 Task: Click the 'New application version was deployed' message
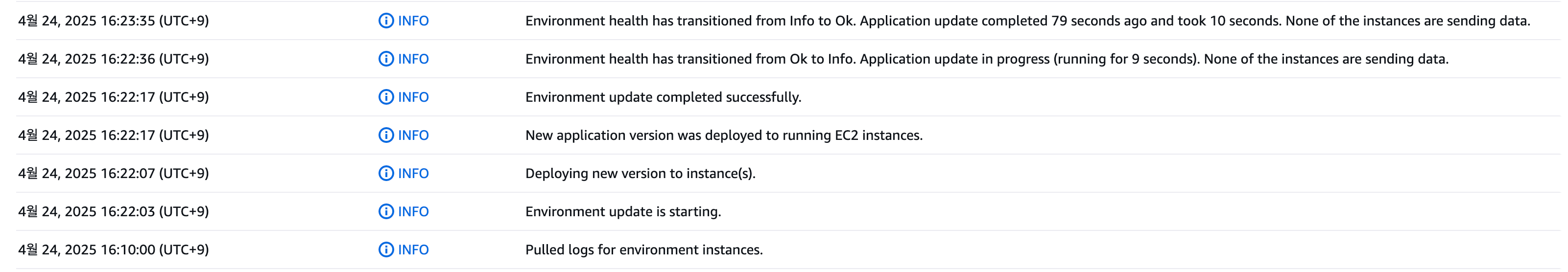coord(724,135)
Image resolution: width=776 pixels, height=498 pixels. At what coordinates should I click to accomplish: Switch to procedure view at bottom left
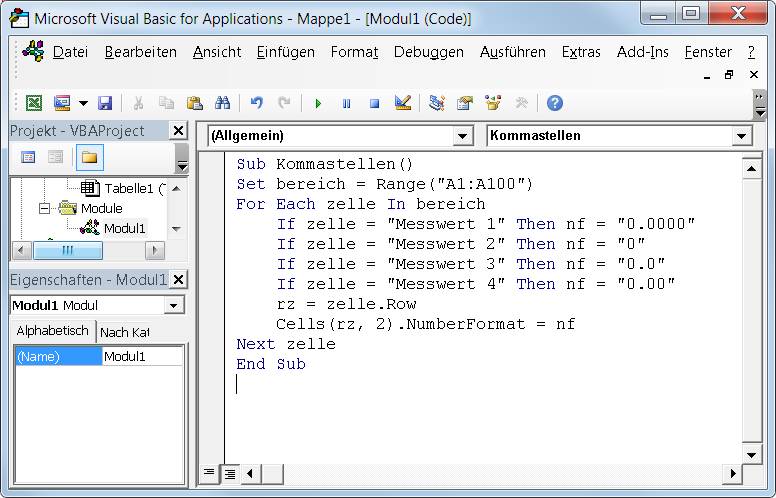(x=210, y=473)
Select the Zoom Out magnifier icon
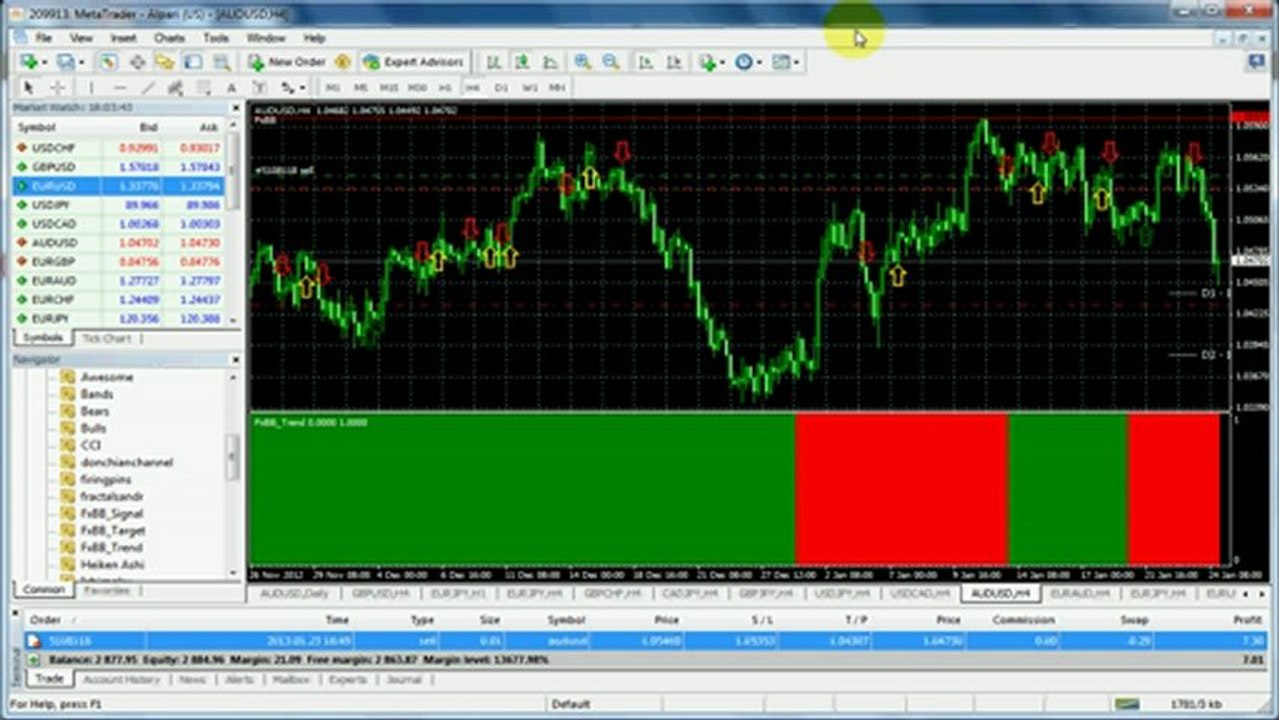 coord(609,62)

━━━━

What you need to do
List each line from the entries above that contains the word "application". Case counts.

Worked answer
 Task: Click the 'New application version was deployed' message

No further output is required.